AFP: French Foreign Minister Michel Barnier called Tuesday for Iran to produce a “lasting” halt to its uranium enrichment activities, as signs emerged of a compromise deal between Iran and the EU. “We are in an extremely intensive phase of discussions with the Tehran government and we are entering into this final phase of discussions with a certain optimism,” Barnier told reporters at a European Union meeting here. AFP
BRUSSELS – French Foreign Minister Michel Barnier called Tuesday for Iran to produce a “lasting” halt to its uranium enrichment activities, as signs emerged of a compromise deal between Iran and the EU.
“We are in an extremely intensive phase of discussions with the Tehran government and we are entering into this final phase of discussions with a certain optimism,” Barnier told reporters at a European Union meeting here.
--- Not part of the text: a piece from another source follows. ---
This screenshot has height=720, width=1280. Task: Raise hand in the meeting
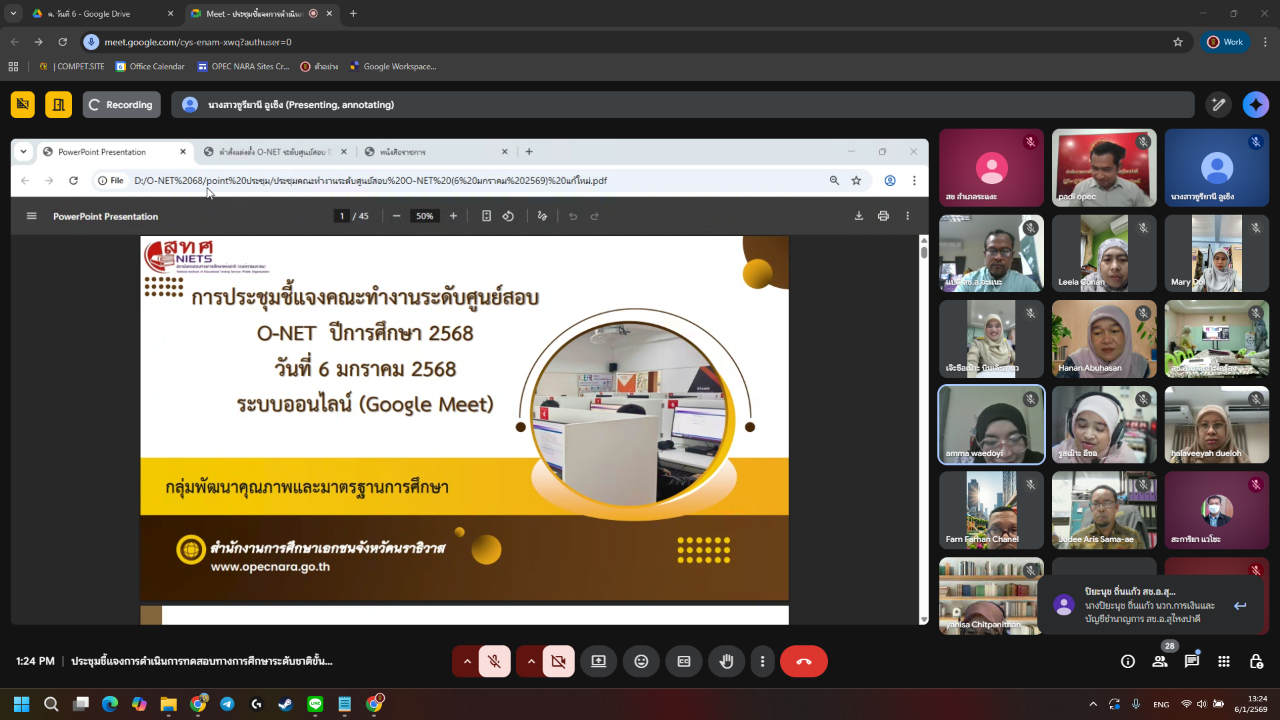pos(727,661)
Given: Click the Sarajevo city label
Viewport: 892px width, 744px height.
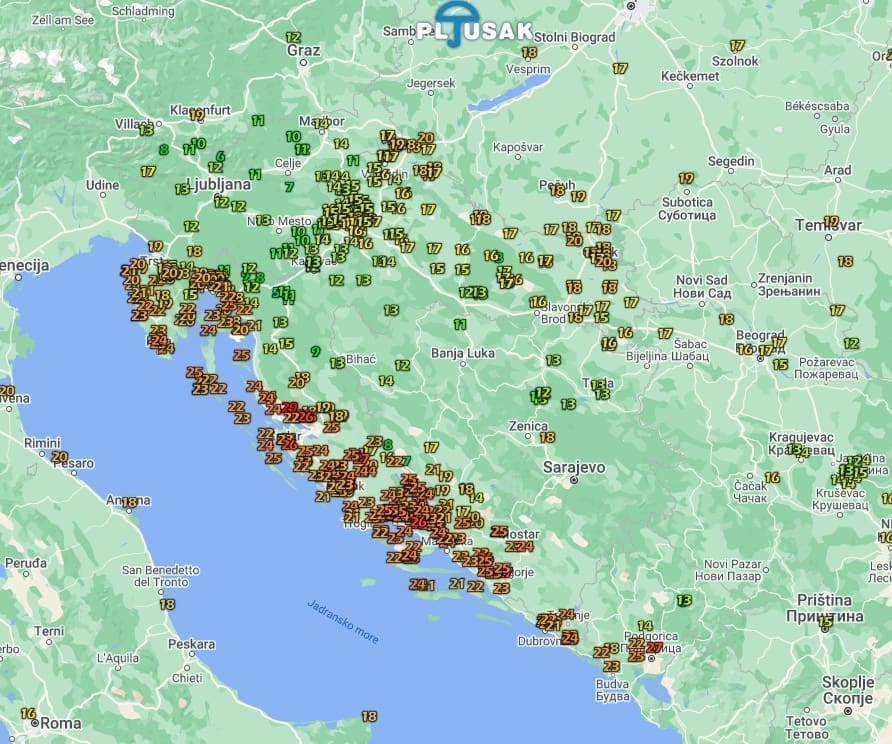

Asked whether the EU could accept an Iranian offer to suspend uranium enrichment only for up to six months, Barnier said the bloc wanted a “lasting” suspension without specifying for how long.
A senior French source said “lasting” meant “for as long as possible”.
Officials from EU heavyweights Britain, France and Germany are preparing for a new round of talks with Iran in Paris on Friday.
The EU has been pressing Tehran to renounce uranium enrichment entirely, in return for an assistance package for peaceful nuclear energy.
But diplomats at the UN’s nuclear watchdog in Vienna said the EU was no longer explicitly calling for an indefinite suspension to the uranium programme, in a possible compromise ahead of Friday’s talks.
Iran is prepared to halt uranium enrichment during its negotiations with the EU trio that “could last up to at most six months, not more”, Tehran’s top nuclear negotiator Hossein Mousavian Mousavian told AFP Tuesday.